TR2025-049

Programmatic Video Prediction Using Large Language Models


Abstract:

The task of estimating the world model by describing the dynamics of a real world process assumes immense importance for anticipating and preparing for future outcomes and finds wide-spread use in applications such as video surveillance, robotics, autonomous driving, etc. This task entails synthesizing plausible visual futures, given a few frames of a video – necessary to set the visual context for the synthesis. Towards this end, different from end-to-end deep learning based approaches for video frame prediction, we propose ProgGen – which undertakes the task of video frame prediction by synthesizing computer programs which repre- sent the dynamics of the video using a set of neuro-symbolic, human-interpretable set of states (one per frame) by leveraging the inductive biases of Large (Vision) Language Models (LLM/VLM).
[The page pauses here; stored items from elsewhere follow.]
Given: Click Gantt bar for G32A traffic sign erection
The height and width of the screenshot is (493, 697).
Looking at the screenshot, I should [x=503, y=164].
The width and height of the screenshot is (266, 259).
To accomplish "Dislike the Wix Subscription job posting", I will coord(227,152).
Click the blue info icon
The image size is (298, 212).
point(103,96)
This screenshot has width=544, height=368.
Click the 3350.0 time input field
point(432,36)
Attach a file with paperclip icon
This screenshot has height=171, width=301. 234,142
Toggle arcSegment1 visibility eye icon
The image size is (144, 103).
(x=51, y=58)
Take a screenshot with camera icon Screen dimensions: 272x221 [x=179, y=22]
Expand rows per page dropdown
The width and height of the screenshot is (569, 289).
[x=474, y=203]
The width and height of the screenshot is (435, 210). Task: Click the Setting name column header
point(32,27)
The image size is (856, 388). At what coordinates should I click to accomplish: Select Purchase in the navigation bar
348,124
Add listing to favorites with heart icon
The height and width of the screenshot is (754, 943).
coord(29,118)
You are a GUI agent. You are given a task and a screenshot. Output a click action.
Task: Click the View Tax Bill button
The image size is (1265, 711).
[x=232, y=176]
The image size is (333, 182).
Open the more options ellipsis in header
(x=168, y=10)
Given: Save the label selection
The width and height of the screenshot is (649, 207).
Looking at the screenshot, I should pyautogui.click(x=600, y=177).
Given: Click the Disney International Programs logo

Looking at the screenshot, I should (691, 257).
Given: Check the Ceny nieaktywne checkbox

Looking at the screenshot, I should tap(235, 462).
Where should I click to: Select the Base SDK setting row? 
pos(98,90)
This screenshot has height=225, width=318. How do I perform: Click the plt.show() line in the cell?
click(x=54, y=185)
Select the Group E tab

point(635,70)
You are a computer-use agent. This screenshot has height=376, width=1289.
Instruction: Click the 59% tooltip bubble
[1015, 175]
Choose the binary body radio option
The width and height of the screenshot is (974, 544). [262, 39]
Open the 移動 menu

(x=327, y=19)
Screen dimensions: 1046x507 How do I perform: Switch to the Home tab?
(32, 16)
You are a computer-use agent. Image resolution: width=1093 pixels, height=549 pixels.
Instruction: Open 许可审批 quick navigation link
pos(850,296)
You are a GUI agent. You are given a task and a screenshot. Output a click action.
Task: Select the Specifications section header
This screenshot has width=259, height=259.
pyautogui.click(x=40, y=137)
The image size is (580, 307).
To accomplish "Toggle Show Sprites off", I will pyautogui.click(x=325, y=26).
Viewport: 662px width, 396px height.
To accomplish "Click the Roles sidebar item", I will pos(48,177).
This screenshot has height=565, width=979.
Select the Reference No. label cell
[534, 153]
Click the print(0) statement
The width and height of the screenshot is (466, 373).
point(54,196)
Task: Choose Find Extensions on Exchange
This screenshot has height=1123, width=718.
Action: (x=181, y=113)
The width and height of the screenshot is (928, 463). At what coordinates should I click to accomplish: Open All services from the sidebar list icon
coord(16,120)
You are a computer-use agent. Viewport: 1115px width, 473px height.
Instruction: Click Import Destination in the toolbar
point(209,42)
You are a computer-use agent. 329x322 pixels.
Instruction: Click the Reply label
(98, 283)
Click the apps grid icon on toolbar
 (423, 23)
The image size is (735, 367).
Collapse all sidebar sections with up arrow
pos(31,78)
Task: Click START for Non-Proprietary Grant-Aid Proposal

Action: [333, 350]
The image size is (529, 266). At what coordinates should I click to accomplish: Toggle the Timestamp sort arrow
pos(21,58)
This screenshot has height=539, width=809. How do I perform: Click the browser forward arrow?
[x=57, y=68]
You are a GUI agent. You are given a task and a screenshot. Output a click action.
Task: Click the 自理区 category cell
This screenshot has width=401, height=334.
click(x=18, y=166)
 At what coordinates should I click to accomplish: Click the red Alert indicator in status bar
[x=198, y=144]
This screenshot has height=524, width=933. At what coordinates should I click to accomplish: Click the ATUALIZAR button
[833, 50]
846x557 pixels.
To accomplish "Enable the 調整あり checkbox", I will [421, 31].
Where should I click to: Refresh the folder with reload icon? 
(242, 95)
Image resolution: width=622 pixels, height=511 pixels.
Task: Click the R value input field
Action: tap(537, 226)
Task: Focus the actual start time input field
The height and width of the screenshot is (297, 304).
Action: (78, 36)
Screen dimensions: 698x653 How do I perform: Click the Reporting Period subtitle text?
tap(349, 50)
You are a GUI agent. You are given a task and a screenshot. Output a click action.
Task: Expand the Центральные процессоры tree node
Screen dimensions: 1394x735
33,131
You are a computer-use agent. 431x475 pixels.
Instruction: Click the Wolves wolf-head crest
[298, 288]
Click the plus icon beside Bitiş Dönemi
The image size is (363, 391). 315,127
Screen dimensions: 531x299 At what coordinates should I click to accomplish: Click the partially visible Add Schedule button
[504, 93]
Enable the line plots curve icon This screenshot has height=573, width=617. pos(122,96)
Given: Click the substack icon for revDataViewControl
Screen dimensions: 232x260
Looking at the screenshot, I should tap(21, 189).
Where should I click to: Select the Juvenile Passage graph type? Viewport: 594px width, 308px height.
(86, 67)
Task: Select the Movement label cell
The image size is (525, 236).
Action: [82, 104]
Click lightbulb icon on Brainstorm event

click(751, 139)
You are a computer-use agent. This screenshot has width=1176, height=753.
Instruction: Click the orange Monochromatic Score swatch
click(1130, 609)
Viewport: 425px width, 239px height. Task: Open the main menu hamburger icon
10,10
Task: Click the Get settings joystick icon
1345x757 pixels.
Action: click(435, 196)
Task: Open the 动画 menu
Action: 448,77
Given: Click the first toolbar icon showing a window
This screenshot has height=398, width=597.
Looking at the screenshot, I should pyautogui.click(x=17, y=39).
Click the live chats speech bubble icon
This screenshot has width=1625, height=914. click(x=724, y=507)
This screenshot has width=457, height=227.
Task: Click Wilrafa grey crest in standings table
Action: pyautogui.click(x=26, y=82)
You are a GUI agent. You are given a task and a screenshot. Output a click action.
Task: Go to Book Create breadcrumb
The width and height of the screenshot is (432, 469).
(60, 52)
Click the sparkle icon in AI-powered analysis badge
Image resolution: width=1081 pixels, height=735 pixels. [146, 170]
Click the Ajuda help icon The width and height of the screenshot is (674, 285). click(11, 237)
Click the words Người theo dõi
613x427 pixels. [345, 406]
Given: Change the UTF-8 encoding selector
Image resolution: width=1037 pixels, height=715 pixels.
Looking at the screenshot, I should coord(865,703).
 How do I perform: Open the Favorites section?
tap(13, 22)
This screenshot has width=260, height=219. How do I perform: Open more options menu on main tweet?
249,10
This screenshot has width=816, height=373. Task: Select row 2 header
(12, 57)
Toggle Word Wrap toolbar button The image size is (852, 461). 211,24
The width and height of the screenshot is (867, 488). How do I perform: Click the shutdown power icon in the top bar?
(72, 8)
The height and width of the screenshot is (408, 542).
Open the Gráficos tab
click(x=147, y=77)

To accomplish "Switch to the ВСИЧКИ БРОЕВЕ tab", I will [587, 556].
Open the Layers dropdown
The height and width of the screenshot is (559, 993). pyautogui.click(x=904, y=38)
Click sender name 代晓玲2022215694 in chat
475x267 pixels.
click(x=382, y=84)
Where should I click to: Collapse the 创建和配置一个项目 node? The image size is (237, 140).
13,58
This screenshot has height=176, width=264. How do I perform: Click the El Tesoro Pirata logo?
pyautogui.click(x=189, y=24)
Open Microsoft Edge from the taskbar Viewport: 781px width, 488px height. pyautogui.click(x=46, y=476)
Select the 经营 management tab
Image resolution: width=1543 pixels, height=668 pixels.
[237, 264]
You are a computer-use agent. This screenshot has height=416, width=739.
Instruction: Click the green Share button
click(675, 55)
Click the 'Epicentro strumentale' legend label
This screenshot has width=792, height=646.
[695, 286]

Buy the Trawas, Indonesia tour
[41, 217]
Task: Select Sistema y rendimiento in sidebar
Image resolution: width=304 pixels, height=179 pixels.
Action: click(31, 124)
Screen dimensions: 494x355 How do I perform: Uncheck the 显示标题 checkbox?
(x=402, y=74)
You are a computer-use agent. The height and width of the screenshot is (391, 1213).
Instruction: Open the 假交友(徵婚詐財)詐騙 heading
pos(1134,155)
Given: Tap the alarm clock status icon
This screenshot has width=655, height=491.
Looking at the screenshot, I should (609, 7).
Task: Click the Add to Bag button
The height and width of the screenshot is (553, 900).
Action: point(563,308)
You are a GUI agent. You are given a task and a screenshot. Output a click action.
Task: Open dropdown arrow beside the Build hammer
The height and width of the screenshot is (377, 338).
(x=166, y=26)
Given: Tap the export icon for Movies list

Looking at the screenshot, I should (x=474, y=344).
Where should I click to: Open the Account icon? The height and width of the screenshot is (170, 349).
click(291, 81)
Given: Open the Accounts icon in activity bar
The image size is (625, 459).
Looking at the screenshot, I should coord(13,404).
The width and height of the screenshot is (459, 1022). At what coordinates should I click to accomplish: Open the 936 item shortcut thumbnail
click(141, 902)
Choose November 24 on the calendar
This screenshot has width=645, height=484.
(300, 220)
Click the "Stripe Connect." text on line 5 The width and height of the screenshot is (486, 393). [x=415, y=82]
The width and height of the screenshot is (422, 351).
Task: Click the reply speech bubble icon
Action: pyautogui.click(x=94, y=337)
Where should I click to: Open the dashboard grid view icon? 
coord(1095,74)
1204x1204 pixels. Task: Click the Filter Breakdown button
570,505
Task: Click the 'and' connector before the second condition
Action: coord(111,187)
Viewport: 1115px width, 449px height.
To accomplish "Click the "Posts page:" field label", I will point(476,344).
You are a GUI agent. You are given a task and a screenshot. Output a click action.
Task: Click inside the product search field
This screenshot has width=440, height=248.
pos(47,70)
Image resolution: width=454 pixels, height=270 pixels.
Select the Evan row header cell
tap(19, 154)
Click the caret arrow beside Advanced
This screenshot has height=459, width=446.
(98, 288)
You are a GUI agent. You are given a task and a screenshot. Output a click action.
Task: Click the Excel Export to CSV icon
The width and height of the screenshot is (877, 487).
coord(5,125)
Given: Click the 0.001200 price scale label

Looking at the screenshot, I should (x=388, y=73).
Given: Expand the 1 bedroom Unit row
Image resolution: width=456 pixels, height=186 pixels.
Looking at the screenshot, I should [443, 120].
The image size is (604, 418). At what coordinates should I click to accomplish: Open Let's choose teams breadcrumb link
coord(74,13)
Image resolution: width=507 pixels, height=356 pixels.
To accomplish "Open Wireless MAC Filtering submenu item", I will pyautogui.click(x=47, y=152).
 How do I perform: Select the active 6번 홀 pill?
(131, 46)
In particular, ProgGen utilizes LLM/VLM to synthesize computer programs to: (i) estimate the states of the video, given the visual context (i.e.the frames); (ii) predict the states corresponding to future time steps by estimating the transition dynamics; (iii) render the predicted states as visual RGB-frames. Empirical evaluations reveal that our proposed method outperforms competing techniques at the task of video frame prediction in two challenging environments: (i) PhyWorld and (ii) Cart Pole. Additionally, ProgGen permits counter-factual reasoning and editability, attesting to its effectiveness and generalizability.